Opening with the ABBA-inspired “Animal,” Mabel gets directly to the point she wants to make, describing a fierce woman who “comes alive at night” – until she flips the perspective mid-way through the song, singing “little did you know / that girl is me.” Lyrically, this kind of exposition continues for the following four club nostalgia songs, where Mabel seems much more keen to tell us about her confidence than show it. The image she creates for herself feels one-dimensional and loaded with empty clichés: “you need a girl who does it right,” or “I’m the definition of a good girl / bad bitch.” As a listener, it leaves you with very few openings to connect with her as a person, and it doesn’t help that in many cases her vocals are chopped, tuned and tweaked to within an inch of their life, leaving them in a kind of uncanny valley of production smoke and mirrors.

It’s not until “Take Your Name,” a short piano interlude in the middle of the album, that Mabel takes her foot off the pedal and starts to explore territory beyond her club diva persona. The Stargate produced “Overthinking” is one of the few moments where Mabel’s mask cracks to show a more vulnerable side, detailing her cyclical patterns of negative thoughts and harmful actions. Guest vocalist 24kGoldn complements Mabel well, and the Stargate production builds to a cathartic chorus, contrasting glistening keys with fuzzy bass synth stabs. “I Love Your Girl” features another narrative bait and switch (like the diva ‘reveal’ in “Animal”), but this time we hear Mabel pining after an ex-boyfriend’s new girlfriend instead of him. It’s the kind of concrete storytelling that is notably missing from much of the rest of the album.

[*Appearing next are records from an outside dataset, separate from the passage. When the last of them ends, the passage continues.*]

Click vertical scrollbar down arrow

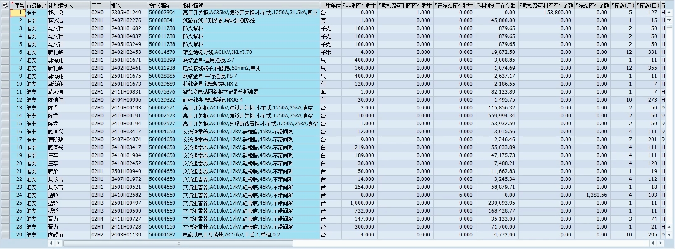(x=670, y=235)
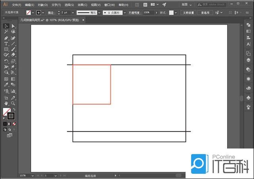Select the Pen tool
The image size is (254, 179).
click(6, 38)
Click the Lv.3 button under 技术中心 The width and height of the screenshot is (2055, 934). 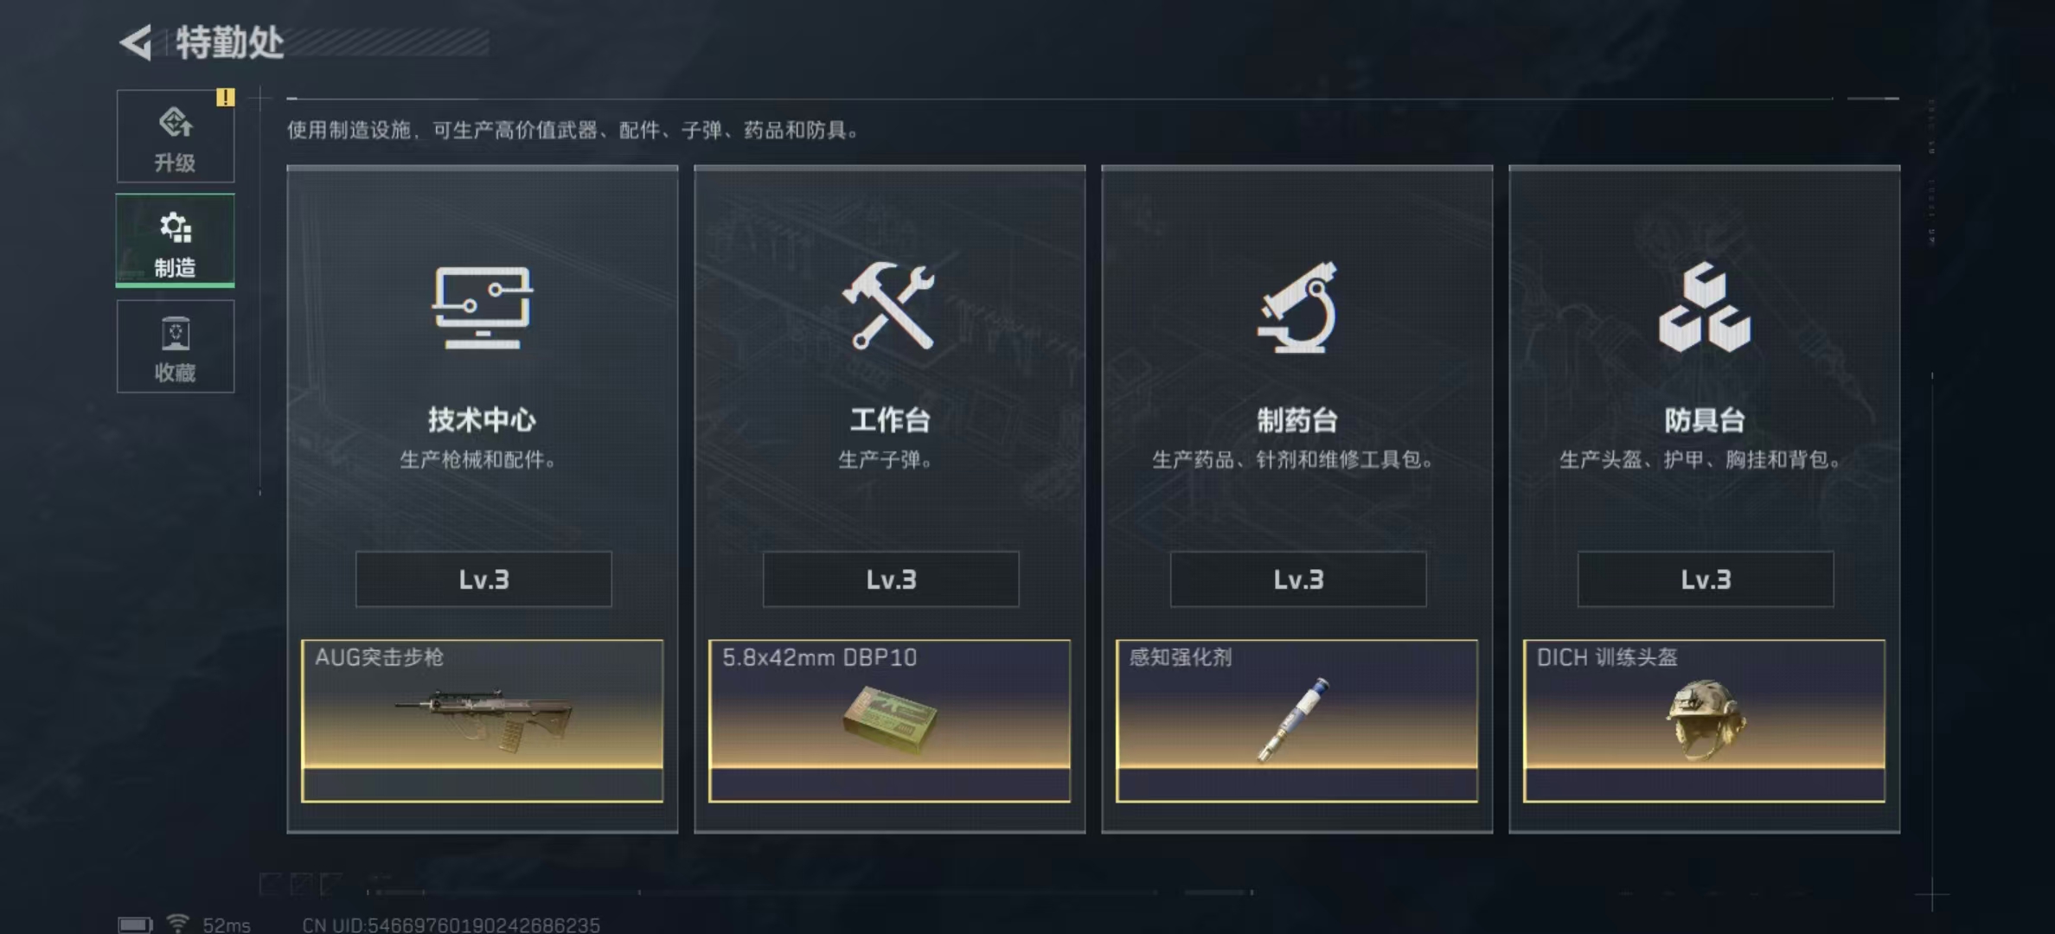(483, 579)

Ultimately, the biggest takeaway from About Last Night... is the first single “Let Them Know,” which was now released over a year ago. It’s the clearest distillation of Mabel’s intention for the album, and the best song on the record by a comfortable margin. Taken in isolation, it does everything that About Last Night... sets out to do: a heady mix of 90s house nostalgia, glamorous bravado, and sing-along lyrics (“'cause baby, you’re that…bitch!” is made to be screamed at friends across a crowded dance floor). Sadly, the rest of the record doesn’t add much of value beyond what we hear in “Let Them Know.” While many of the right components are present, About Last Night... feels like a plate of empty calories; struggling to reach a sense of genuine empowerment on account of its overstuffed production and lyrics that are vague to the point of meaninglessness.